- [Record excerpts]
- - -

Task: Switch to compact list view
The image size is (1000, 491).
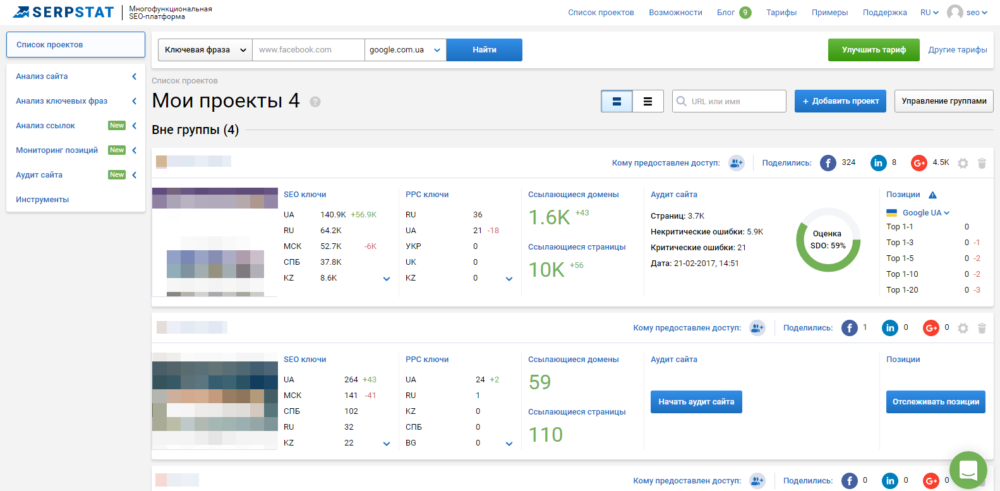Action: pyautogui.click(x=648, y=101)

- - -

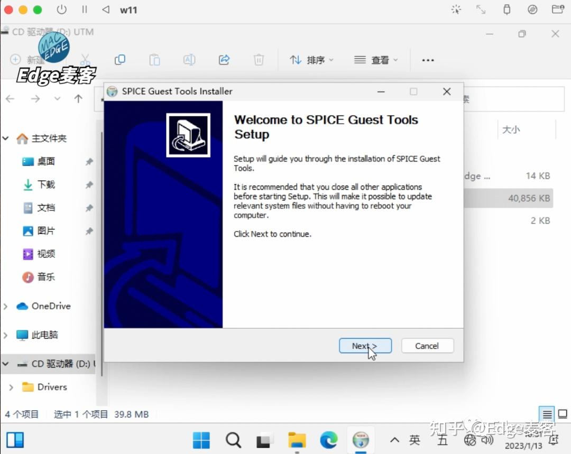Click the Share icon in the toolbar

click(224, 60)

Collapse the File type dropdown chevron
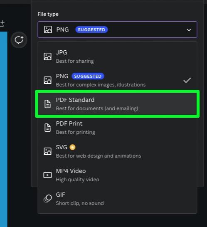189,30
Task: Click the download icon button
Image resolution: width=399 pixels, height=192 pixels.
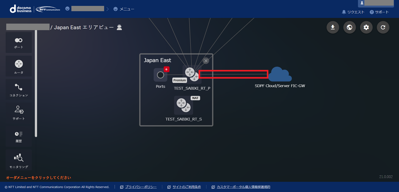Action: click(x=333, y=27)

- - -

Could you reproduce the material from the line with "Click the Share icon in the toolbar" to the line with "Action: click(x=333, y=27)", both lines included, without the pictures?

Click the Share icon in the toolbar

click(224, 60)

Collapse the File type dropdown chevron
189,30
Task: Click the download icon button
Image resolution: width=399 pixels, height=192 pixels.
Action: click(x=333, y=27)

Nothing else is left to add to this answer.